◆ Pixel coordinate grounding data
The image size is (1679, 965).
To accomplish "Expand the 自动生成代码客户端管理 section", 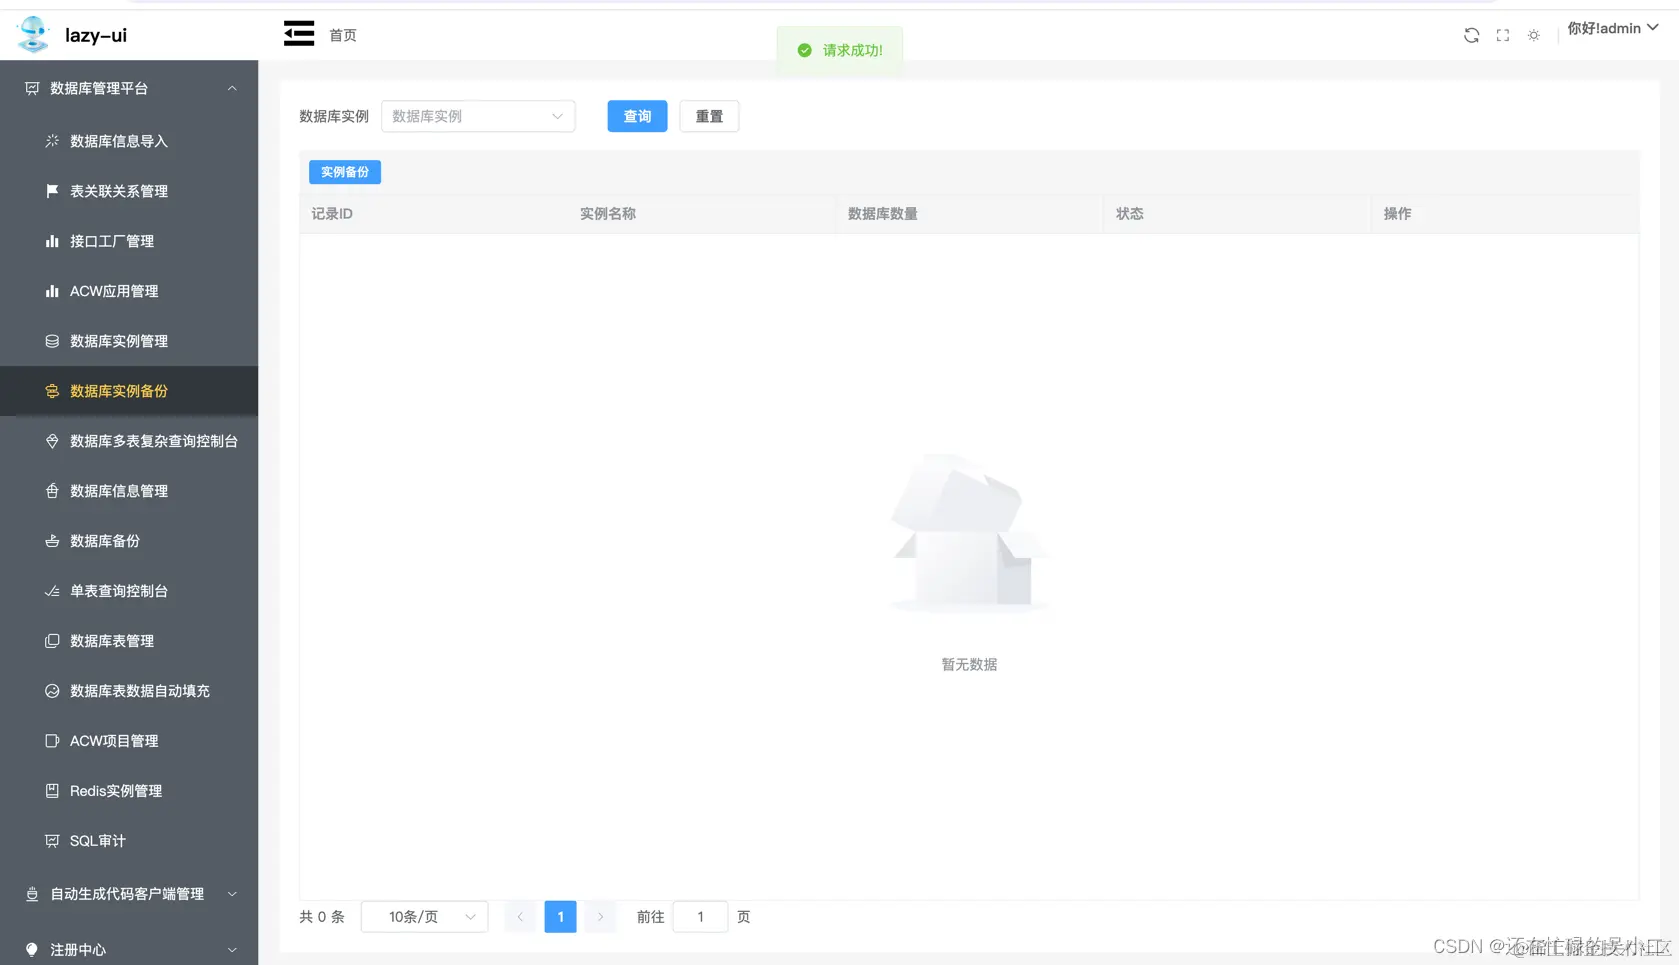I will [x=123, y=894].
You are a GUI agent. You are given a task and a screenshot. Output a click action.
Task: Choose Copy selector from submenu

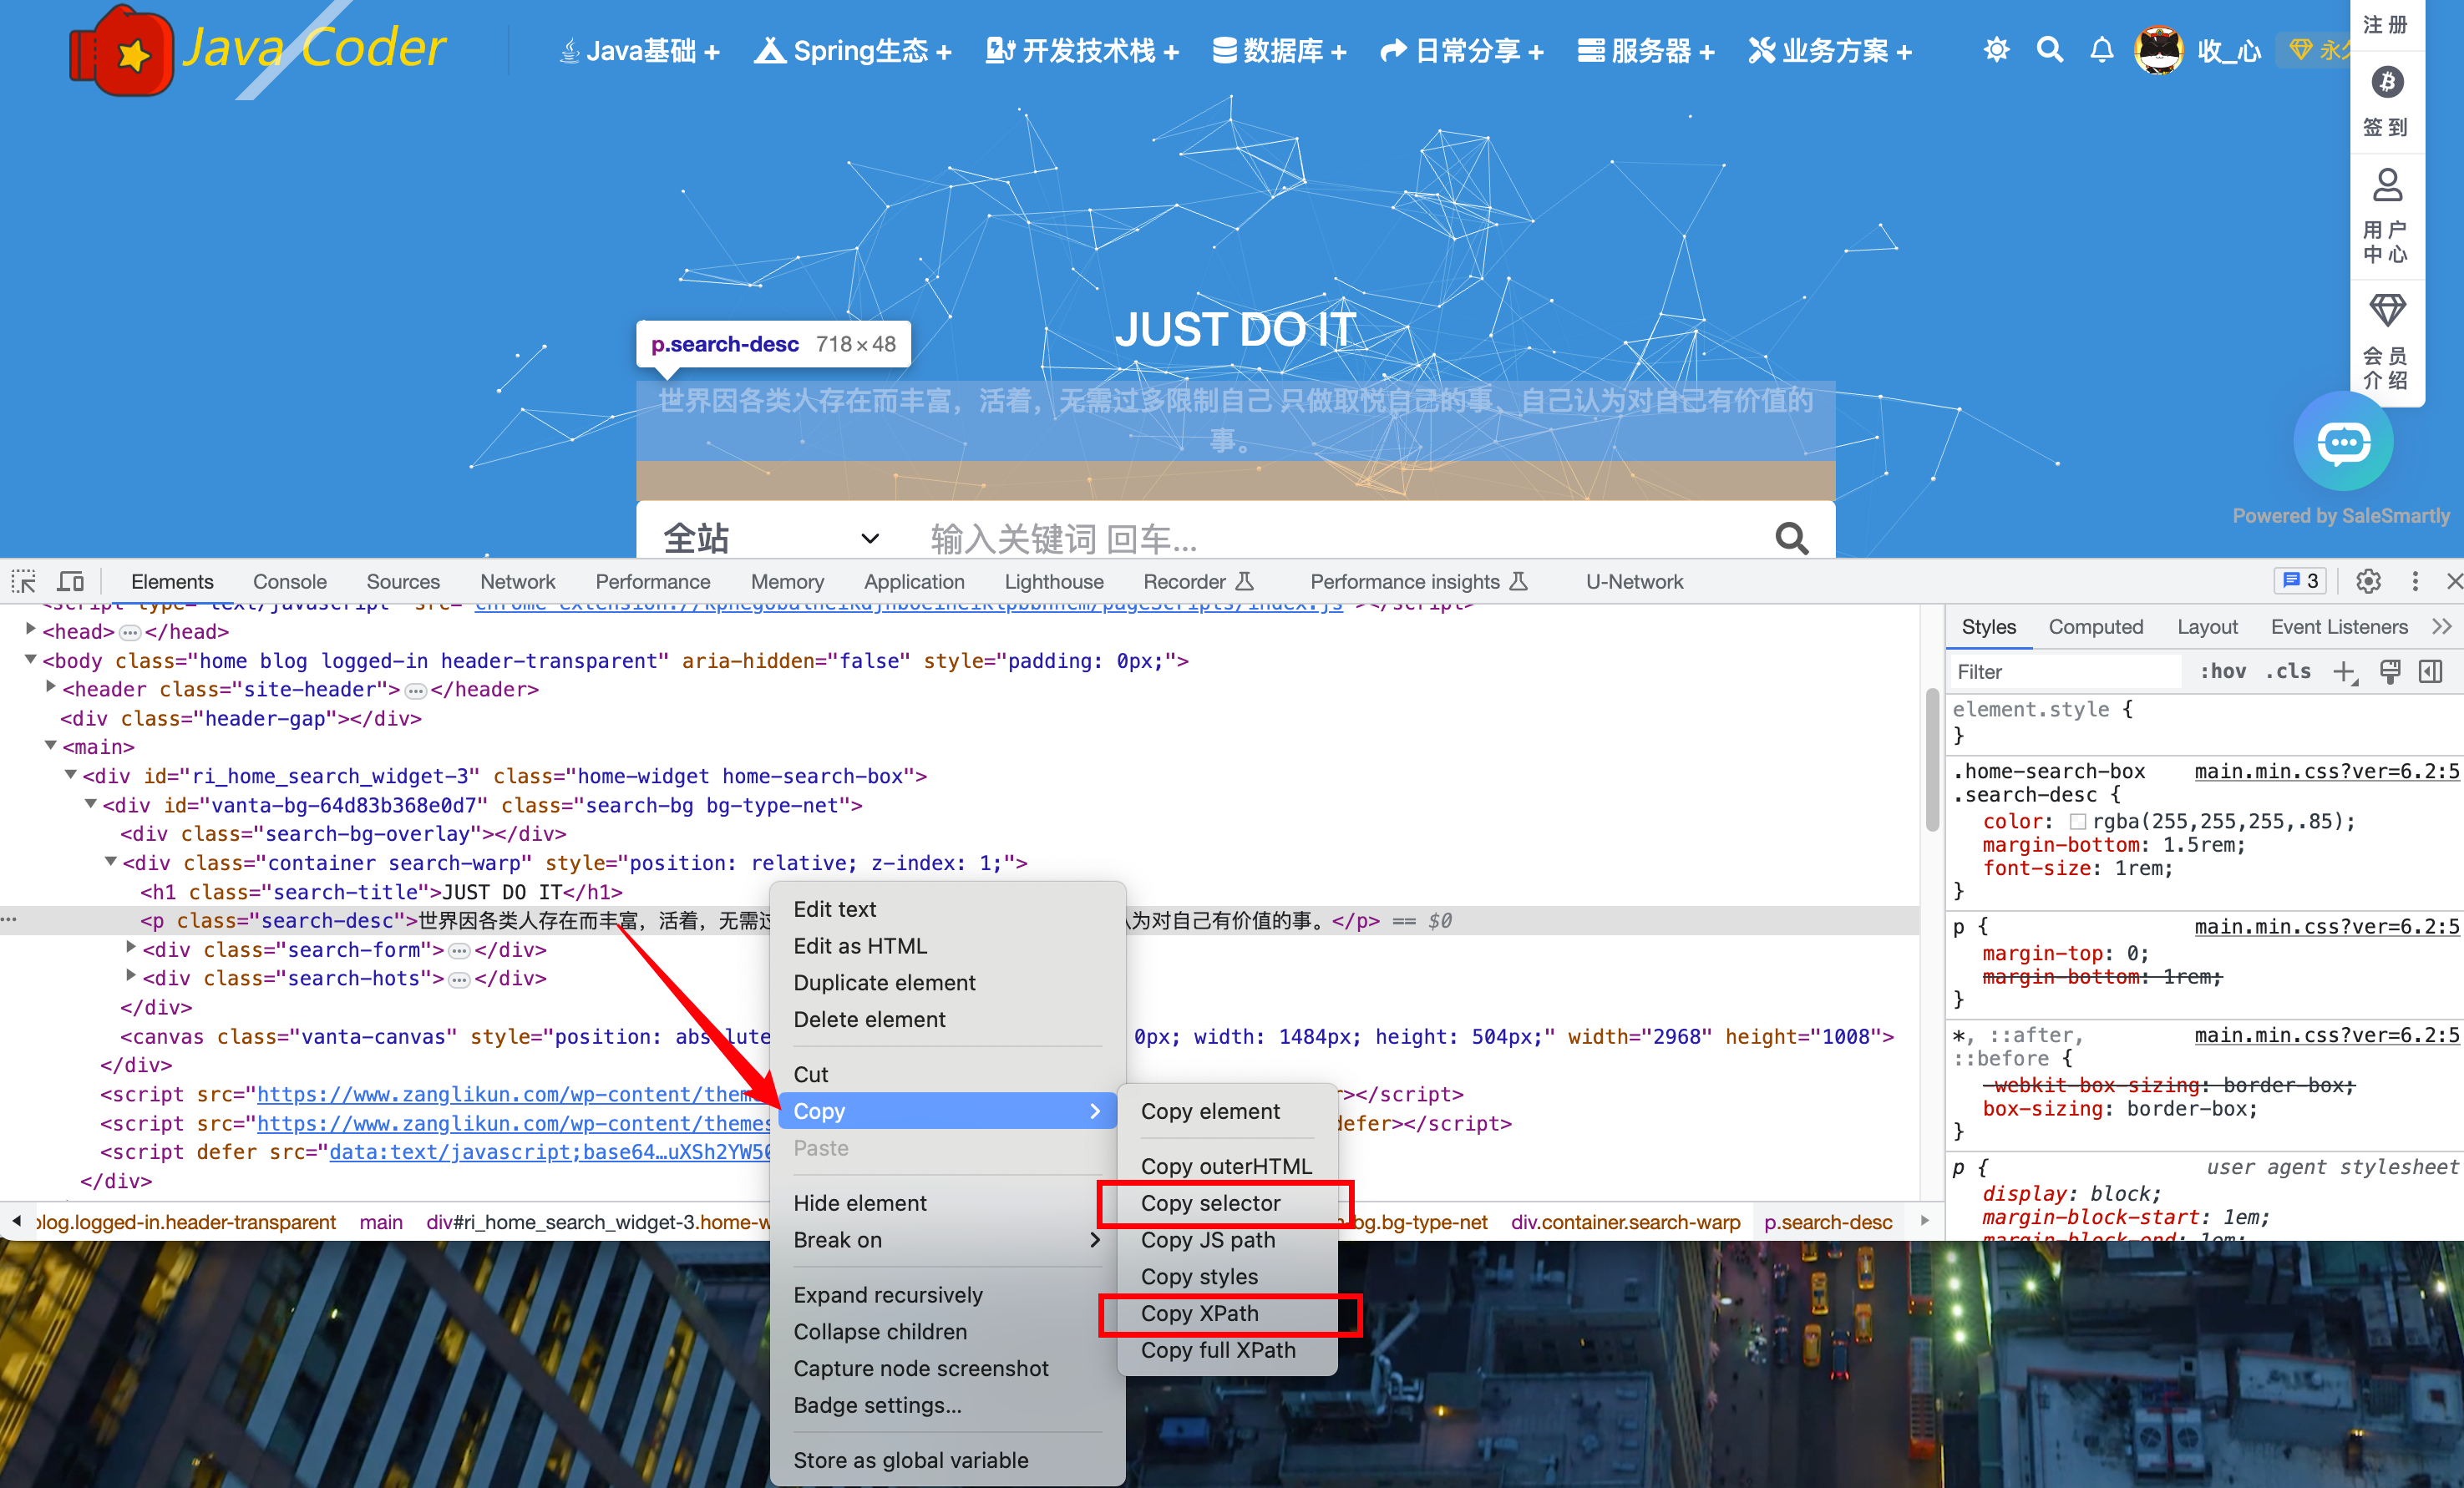[x=1210, y=1203]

◆ Task
Would you transcribe exactly, and only, the lines from the one containing "You are a GUI" through the last line of the records above, both included, leaving out the pictures?

◆ Task answer
You are a GUI agent. You are given a task and a screenshot. Output a click action.
Task: Choose Copy selector from submenu

[x=1210, y=1203]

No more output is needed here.